(Items listed in a dataset)
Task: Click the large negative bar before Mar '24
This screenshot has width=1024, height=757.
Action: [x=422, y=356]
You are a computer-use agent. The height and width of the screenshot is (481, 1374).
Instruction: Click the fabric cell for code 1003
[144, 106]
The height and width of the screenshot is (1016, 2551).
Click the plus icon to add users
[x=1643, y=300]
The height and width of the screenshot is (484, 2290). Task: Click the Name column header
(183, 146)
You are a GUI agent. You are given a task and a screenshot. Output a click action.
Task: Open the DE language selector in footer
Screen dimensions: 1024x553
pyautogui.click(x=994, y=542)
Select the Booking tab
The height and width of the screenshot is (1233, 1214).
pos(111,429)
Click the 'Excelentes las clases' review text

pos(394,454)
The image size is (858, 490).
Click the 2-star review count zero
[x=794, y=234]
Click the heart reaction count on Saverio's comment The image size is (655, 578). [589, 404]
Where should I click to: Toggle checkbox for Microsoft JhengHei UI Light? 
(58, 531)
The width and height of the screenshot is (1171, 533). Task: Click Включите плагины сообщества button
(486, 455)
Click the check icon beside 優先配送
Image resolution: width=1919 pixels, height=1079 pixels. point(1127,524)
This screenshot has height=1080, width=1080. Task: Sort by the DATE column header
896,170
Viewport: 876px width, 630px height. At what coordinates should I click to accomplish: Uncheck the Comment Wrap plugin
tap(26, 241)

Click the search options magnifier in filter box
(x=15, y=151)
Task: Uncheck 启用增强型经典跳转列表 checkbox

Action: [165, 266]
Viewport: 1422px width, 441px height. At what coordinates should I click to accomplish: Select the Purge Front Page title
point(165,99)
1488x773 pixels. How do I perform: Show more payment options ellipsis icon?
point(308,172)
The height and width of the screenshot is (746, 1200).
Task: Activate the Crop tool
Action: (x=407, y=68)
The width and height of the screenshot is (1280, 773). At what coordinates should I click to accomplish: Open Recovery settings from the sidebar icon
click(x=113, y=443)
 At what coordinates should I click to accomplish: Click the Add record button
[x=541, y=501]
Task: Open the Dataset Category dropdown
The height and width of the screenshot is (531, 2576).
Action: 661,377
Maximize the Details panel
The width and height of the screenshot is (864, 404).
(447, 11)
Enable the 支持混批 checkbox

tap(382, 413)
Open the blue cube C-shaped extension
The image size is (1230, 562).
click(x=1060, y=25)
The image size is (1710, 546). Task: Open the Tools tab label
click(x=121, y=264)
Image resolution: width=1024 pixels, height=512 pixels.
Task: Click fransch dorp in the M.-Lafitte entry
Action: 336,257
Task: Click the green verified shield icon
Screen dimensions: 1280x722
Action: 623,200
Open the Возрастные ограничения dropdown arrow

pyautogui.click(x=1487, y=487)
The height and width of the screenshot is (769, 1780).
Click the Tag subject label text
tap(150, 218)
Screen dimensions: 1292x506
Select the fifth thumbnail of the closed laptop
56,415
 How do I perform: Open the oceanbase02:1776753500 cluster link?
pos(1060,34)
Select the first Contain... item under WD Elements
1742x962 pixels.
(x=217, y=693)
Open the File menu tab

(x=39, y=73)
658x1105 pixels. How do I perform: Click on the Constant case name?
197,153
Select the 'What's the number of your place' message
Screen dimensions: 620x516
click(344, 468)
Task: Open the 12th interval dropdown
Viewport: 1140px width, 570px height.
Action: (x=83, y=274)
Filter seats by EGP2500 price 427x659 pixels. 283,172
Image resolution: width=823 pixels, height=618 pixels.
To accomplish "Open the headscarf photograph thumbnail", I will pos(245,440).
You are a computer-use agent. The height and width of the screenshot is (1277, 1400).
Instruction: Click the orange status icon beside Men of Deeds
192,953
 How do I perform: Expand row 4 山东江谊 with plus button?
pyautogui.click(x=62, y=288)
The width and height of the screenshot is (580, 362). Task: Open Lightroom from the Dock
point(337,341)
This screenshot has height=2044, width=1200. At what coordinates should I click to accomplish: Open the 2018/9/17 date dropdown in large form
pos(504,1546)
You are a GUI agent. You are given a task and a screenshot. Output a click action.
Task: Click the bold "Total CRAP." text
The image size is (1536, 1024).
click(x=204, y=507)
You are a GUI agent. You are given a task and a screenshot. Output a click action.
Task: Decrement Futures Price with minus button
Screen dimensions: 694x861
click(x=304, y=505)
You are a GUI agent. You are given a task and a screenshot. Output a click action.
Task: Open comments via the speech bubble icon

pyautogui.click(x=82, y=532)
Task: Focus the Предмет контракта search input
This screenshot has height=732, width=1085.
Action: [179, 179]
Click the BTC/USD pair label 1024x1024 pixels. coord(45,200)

— EXERCISE REQUIREMENTS —
Copy out every record exactly.

— TASK RESPONSE —
Task: Click the large negative bar before Mar '24
This screenshot has width=1024, height=757.
Action: [x=422, y=356]
You are a computer-use agent. The height and width of the screenshot is (481, 1374).
Instruction: Click the fabric cell for code 1003
[144, 106]
The height and width of the screenshot is (1016, 2551).
Click the plus icon to add users
[x=1643, y=300]
The height and width of the screenshot is (484, 2290). Task: Click the Name column header
(183, 146)
You are a GUI agent. You are given a task and a screenshot. Output a click action.
Task: Open the DE language selector in footer
Screen dimensions: 1024x553
pyautogui.click(x=994, y=542)
Select the Booking tab
The height and width of the screenshot is (1233, 1214).
pos(111,429)
Click the 'Excelentes las clases' review text

pos(394,454)
The image size is (858, 490).
Click the 2-star review count zero
[x=794, y=234]
Click the heart reaction count on Saverio's comment The image size is (655, 578). [589, 404]
Where should I click to: Toggle checkbox for Microsoft JhengHei UI Light? 
(58, 531)
The width and height of the screenshot is (1171, 533). Task: Click Включите плагины сообщества button
(486, 455)
Click the check icon beside 優先配送
Image resolution: width=1919 pixels, height=1079 pixels. point(1127,524)
This screenshot has height=1080, width=1080. Task: Sort by the DATE column header
896,170
Viewport: 876px width, 630px height. At what coordinates should I click to accomplish: Uncheck the Comment Wrap plugin
tap(26, 241)

Click the search options magnifier in filter box
(x=15, y=151)
Task: Uncheck 启用增强型经典跳转列表 checkbox

Action: [165, 266]
Viewport: 1422px width, 441px height. At what coordinates should I click to accomplish: Select the Purge Front Page title
point(165,99)
1488x773 pixels. How do I perform: Show more payment options ellipsis icon?
point(308,172)
The height and width of the screenshot is (746, 1200).
Task: Activate the Crop tool
Action: (x=407, y=68)
The width and height of the screenshot is (1280, 773). At what coordinates should I click to accomplish: Open Recovery settings from the sidebar icon
click(x=113, y=443)
 At what coordinates should I click to accomplish: Click the Add record button
[x=541, y=501]
Task: Open the Dataset Category dropdown
The height and width of the screenshot is (531, 2576).
Action: 661,377
Maximize the Details panel
The width and height of the screenshot is (864, 404).
(447, 11)
Enable the 支持混批 checkbox

tap(382, 413)
Open the blue cube C-shaped extension
The image size is (1230, 562).
click(x=1060, y=25)
The image size is (1710, 546). Task: Open the Tools tab label
click(x=121, y=264)
Image resolution: width=1024 pixels, height=512 pixels.
Task: Click fransch dorp in the M.-Lafitte entry
Action: 336,257
Task: Click the green verified shield icon
Screen dimensions: 1280x722
Action: 623,200
Open the Возрастные ограничения dropdown arrow

pyautogui.click(x=1487, y=487)
The height and width of the screenshot is (769, 1780).
Click the Tag subject label text
tap(150, 218)
Screen dimensions: 1292x506
Select the fifth thumbnail of the closed laptop
56,415
 How do I perform: Open the oceanbase02:1776753500 cluster link?
pos(1060,34)
Select the first Contain... item under WD Elements
1742x962 pixels.
(x=217, y=693)
Open the File menu tab

(x=39, y=73)
658x1105 pixels. How do I perform: Click on the Constant case name?
197,153
Select the 'What's the number of your place' message
Screen dimensions: 620x516
click(344, 468)
Task: Open the 12th interval dropdown
Viewport: 1140px width, 570px height.
Action: (x=83, y=274)
Filter seats by EGP2500 price 427x659 pixels. 283,172
Image resolution: width=823 pixels, height=618 pixels.
To accomplish "Open the headscarf photograph thumbnail", I will pos(245,440).
You are a computer-use agent. The height and width of the screenshot is (1277, 1400).
Instruction: Click the orange status icon beside Men of Deeds
192,953
 How do I perform: Expand row 4 山东江谊 with plus button?
pyautogui.click(x=62, y=288)
The width and height of the screenshot is (580, 362). Task: Open Lightroom from the Dock
point(337,341)
This screenshot has height=2044, width=1200. At what coordinates should I click to accomplish: Open the 2018/9/17 date dropdown in large form
pos(504,1546)
You are a GUI agent. You are given a task and a screenshot. Output a click action.
Task: Click the bold "Total CRAP." text
The image size is (1536, 1024).
click(x=204, y=507)
You are a GUI agent. You are given a task and a screenshot. Output a click action.
Task: Decrement Futures Price with minus button
Screen dimensions: 694x861
click(x=304, y=505)
You are a GUI agent. You are given a task and a screenshot. Output a click action.
Task: Open comments via the speech bubble icon

pyautogui.click(x=82, y=532)
Task: Focus the Предмет контракта search input
This screenshot has height=732, width=1085.
Action: [179, 179]
Click the BTC/USD pair label 1024x1024 pixels. coord(45,200)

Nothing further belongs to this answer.